Eunoia's wordplay infuses dance, projections, score, and costumes at the Firehall Arts Centre

Canadian choreographer Denise Fujiwara spent years creating dance out of the constraints in Christian Bök’s celebrated, vowel-happy book

Eunoia. Photo by Jeremy Mimnagh

 
 

The Firehall Arts Centre presents Fujiwara Dance Inventions’ Eunoia from May 8 to 11

 

WATCHING DENISE FUJIWARA’S multimedia dancework Eunoia, you’ll grasp some of the layers of complex wordplay going on—but definitely not all. 

The veteran Toronto choreographer based the work on Christian Bök’s Griffin Poetry Prize-winning book of the same name, in which each chapter features only words using the same vowel—and manages to create characters and narratives. This dance spinoff takes that idea to the next level. For the section based on the letter A, for example, performers move using body parts like hands, arms, and jaws. They wear pajamas. Late composer Phil Strong’s score draws on the sounds of harps, tablas, and maracas. And that’s only the beginning of the multilevel fun.

“When you watch the piece you’ll go, ‘Oh, we’re in chapter E and that's a jeté,’ and you’ll notice ‘E’ body parts and ‘E’ costumes and instruments,” Fujiwara tells Stir in a call from Toronto. “But you will never guess them all.”

By all accounts, you’ll have a lot of fun trying.

 

Eunoia. Photo by Jeremy Mimnagh

 

Looking back on the piece that has found wild success on tour since debuting in 2014, the Fujiwara Dance Inventions artistic director says it’s probably the most challenging piece she’s ever choreographed.

“In the whole creation period, we had no idea if it would work, because it was such a difficult task to make a dance that used such extreme constraints,” Fujiwara reflects. “We actually had no idea that it would be an interesting dance. I think the author felt the same way: it took him about seven years to write the book, and he told me when he got to Chapter U he worried he couldn't finish it.”

Fujiwara and her team spent about two years crafting Eunoia, working chapter by chapter through the book, and finding new, vowel-driven ways to approach the movement.

“The whole thing required us to start from a completely new place,” Fujiwara explains. “In a way the score of the piece is the text, in a similar way to how music can score a dance, so I had to change my way of working. There are pitfalls to avoid when you work with text: I don't believe that dance should ever illustrate the text, because that leads to banalities. But what kind of ideas should be expressed in the piece?

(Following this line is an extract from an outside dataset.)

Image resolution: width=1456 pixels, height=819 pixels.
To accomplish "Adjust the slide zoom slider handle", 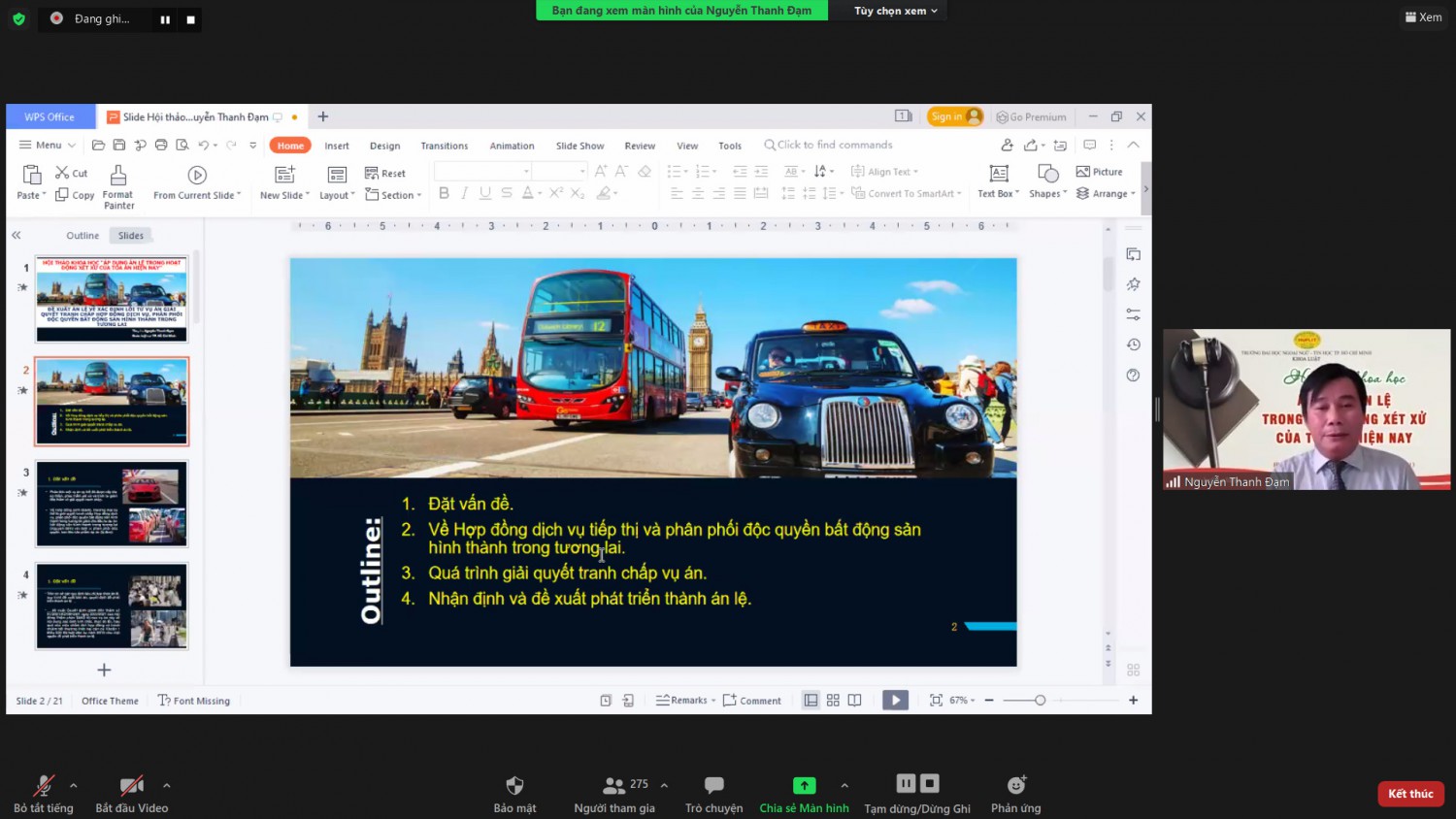I will [1040, 701].
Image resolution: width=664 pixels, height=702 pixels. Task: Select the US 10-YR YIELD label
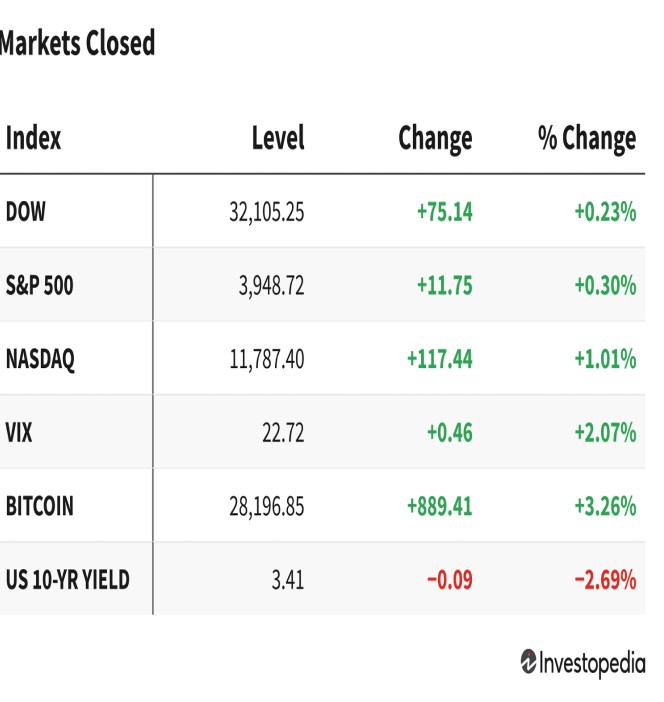point(68,580)
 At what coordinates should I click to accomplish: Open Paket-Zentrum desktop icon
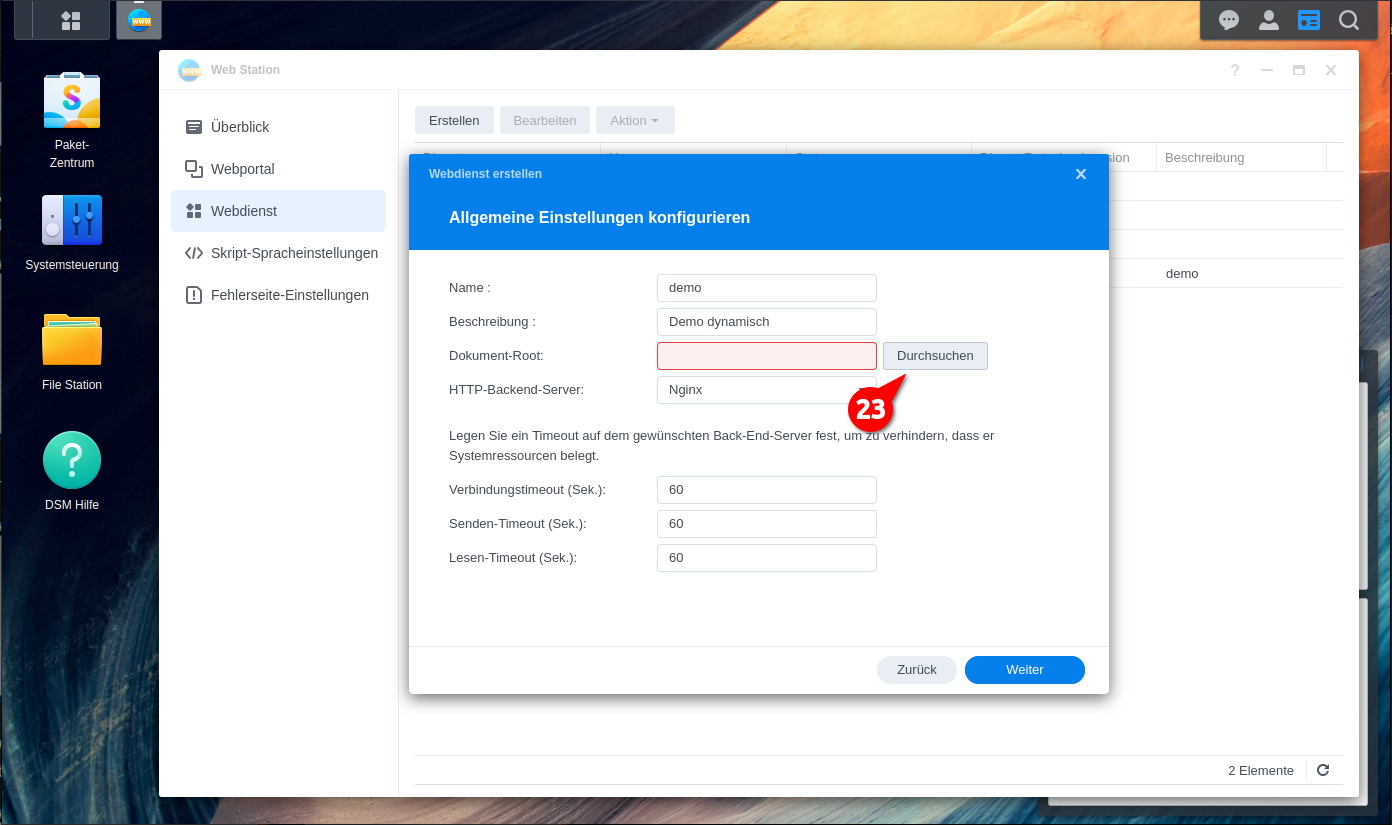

Somehow in spite of the constraints we had to create compelling dance.

“Everything was unknown and everything was an experiment, so we were always delighted when we found something that worked,” she adds. “Sometimes we failed, and sometimes that led to breakthrough revelations. But all along there was a really good chance that none of this would work!”

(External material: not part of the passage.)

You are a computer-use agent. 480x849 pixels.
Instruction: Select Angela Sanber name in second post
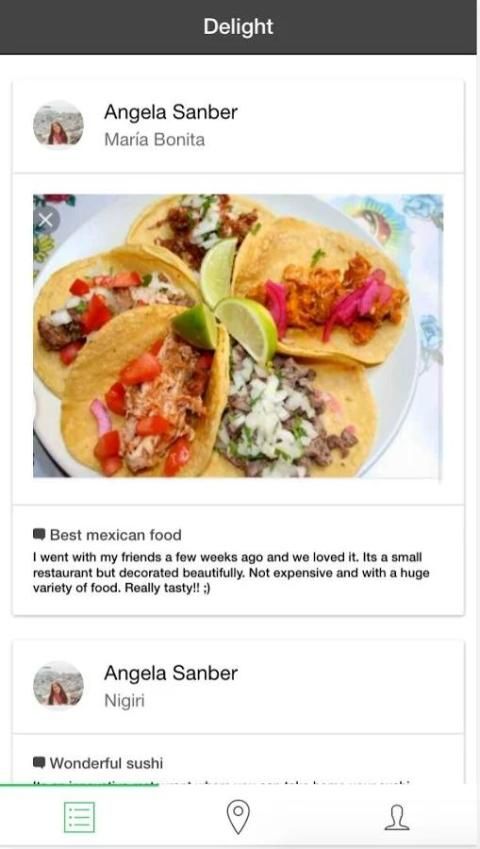tap(170, 673)
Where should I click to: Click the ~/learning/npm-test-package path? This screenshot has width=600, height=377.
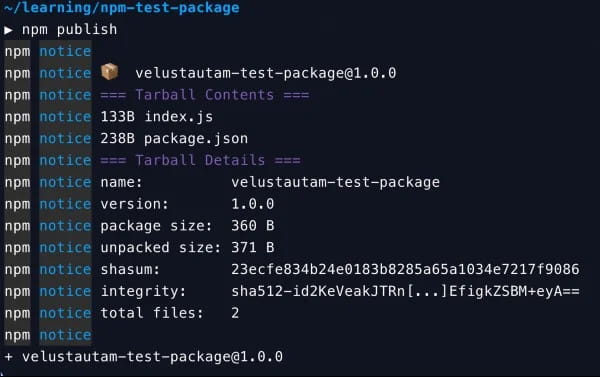(x=122, y=8)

From the first performance, everything came together: Fujiwara’s unusual movement; Justin Stephenson’s inventive letter-based animated video projections, which sometimes spread and swirl over the dancers’ bodies; the interwoven spoken text that draws from Bök’s book; and Strong’s score, with its impossibly complex play on piano keys and palindromes. (The award-winning composer, who had been a part of Eunoia from its earliest studio days of development, passed away in 2022.)

After the first performance, the audience jumped to its feet to applaud. And Fujiwara breathed a sigh of relief. NOW Magazine named Eunoia the Best Dance Performance of 2014, it was nominated for three Dora Awards, and in the ensuing years, critics have called it “thrilling”, “witty”, and “engrossing”.

Of course, you don’t need to know the full premise of Eunoia (which fittingly means “beautiful thinking”) to enjoy the show.

“Even if you do know the concept, you don't know how it's going to be delivered, or that in fact the concept is manifested in so many ways,” she gleefully adds. “It’s going to be coming at you from all directions.”